The Science and Innovation category recognises individuals or organisations whose groundbreaking work pushes the boundaries of human knowledge and technology, with positive impacts on the environment.
The Champions of the Earth laureates are selected by a global jury following a public nomination process.
The CSIR stood out among over 2,500 nominations for 2023.
The CSIR is plays an important role in advancing plastic research, reflected in its multi-pronged approach to plastic research and development.
This includes developing innovative technologies to enhance industry; evidencing South Africa’s response to managing plastic waste, and where plastic cannot be avoided, and developing innovative, high-value end-use markets that will drive a circular plastics economy, thereby keeping plastic out of the environment.
CSIR chief executive officer, Dr Thulani Dlamini, expressed his gratitude at receiving the highest environmental honour, stating that it validates the calibre of CSIR researchers and the organisation's drive to touch lives through innovation.
“The honour is a testament to the toil and commitment of our researchers to using science and technology to improve the quality of life.
“Tackling plastic pollution requires a collaborative and systemic approach as no one intervention will suffice, and neither will one entity have all the solutions.
He adds that they appreciate the support from the industry and government departments, especially the Department of Science and Innovation (DSI), which continues to fund the development of alternative technologies that could help to alleviate pollution.
The CSIR’s #SolvePlasticsAfrica Hub, launched by the CSIR in November 2022, is an online hub that showcases the organisation’s capabilities in providing evidence-based solutions to addressing plastic pollution in Africa.
The CSIR wants to work with public and private sector organisations from across the continent to unlock opportunities and inform decision-making.
The CSIR also hosts Africa’s only laboratory equipped to test and verify imported or locally produced products that are being promoted as biodegradable.
“The UNIDO-funded testing laboratory is capable of establishing the conditions and timeframes for the biodegradation of materials. Tests can be performed under different conditions – aerobic (compost, soil, freshwater and marine) and anaerobic,” says Maya Jacob John, CSIR principal researcher.
John says it is critical to drive an evidence-based approach to plastics management.
“Several products are currently being marketed as more environmentally friendly alternatives to conventional plastics.
“Without evidence from testing and lifecycle analyses, businesses can misguide consumers.

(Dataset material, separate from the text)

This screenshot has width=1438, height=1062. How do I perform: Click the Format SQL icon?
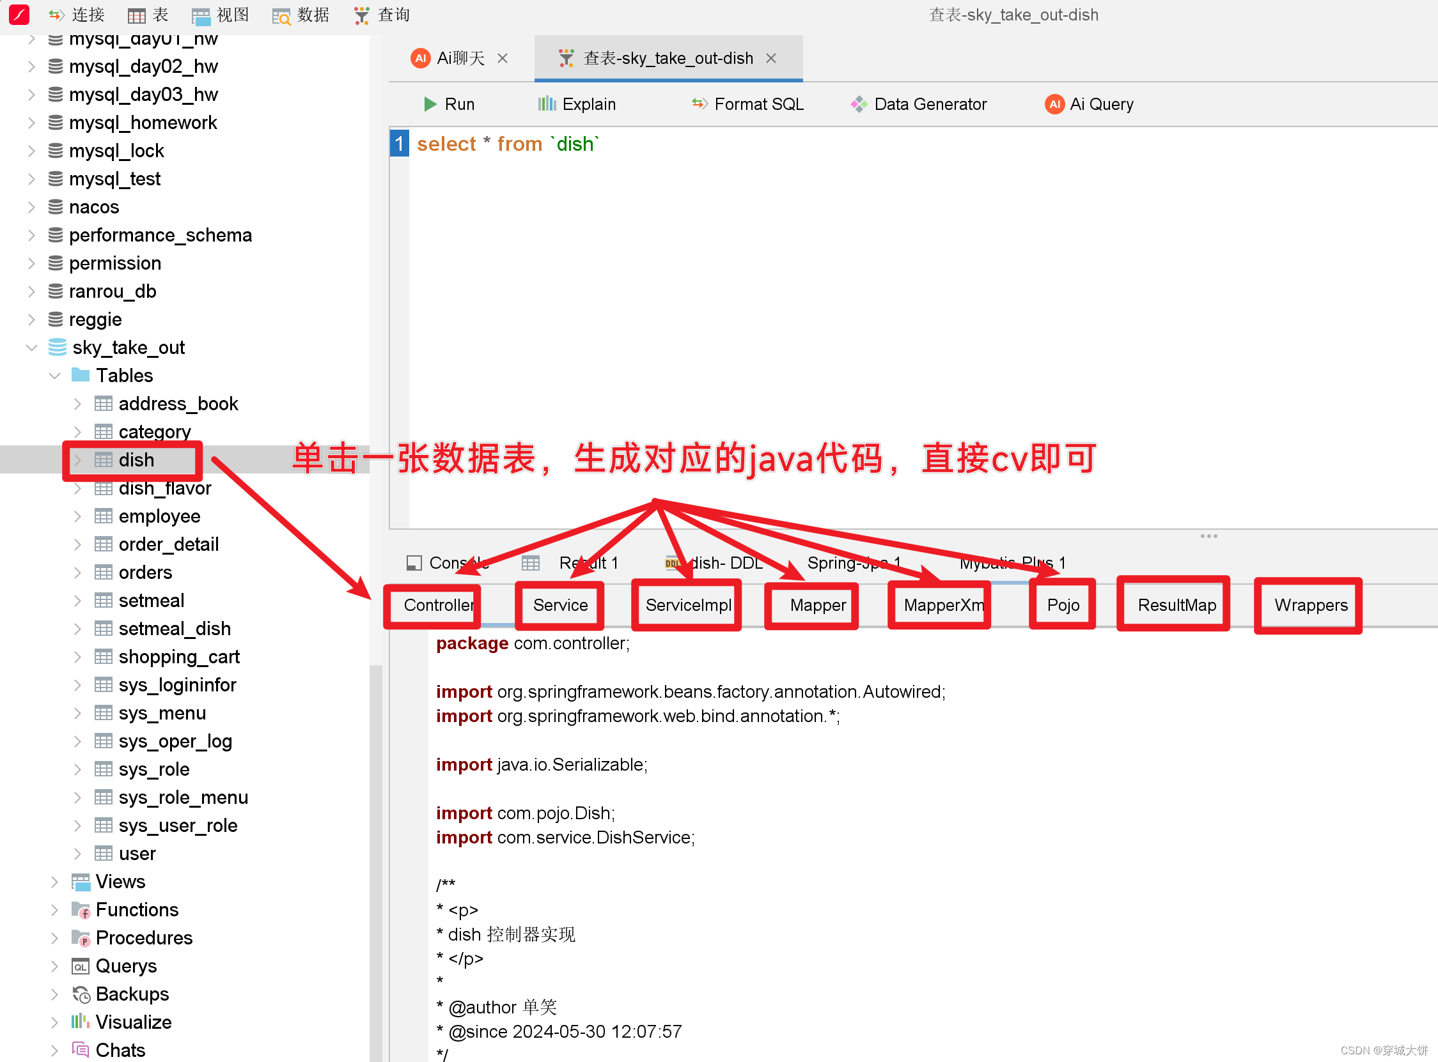tap(699, 104)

Industries can use the CSIR facilities for this purpose,” she says.
John added that as part of tackling the plastic waste pollution problem, the CSIR is developing materials for replacing single-use plastics that are not recycled.
These environmentally sustainable products are partially made from local biomass resources, like starch and cellulose.
In addition to the plastic-related research undertaken by the CSIR, the organisation also hosts the Waste Research, Development and Innovation (RDI) Roadmap Implementation Unit on behalf of the DSI.
This unit supports the national system of innovation in undertaking relevant waste plastic-related research.
Prof Linda Godfrey, manager of the CSIR Waste RDI Roadmap Implementation Unit says partnerships are critical to managing waste in South Africa.
“We must support businesses in adopting sustainable practices and driving a circular plastics economy, where waste is designed out and value is recovered.
“Working closely with the government in providing evidence to support policy development and implementation that will result in improved waste management and reduced plastic pollution,” she says.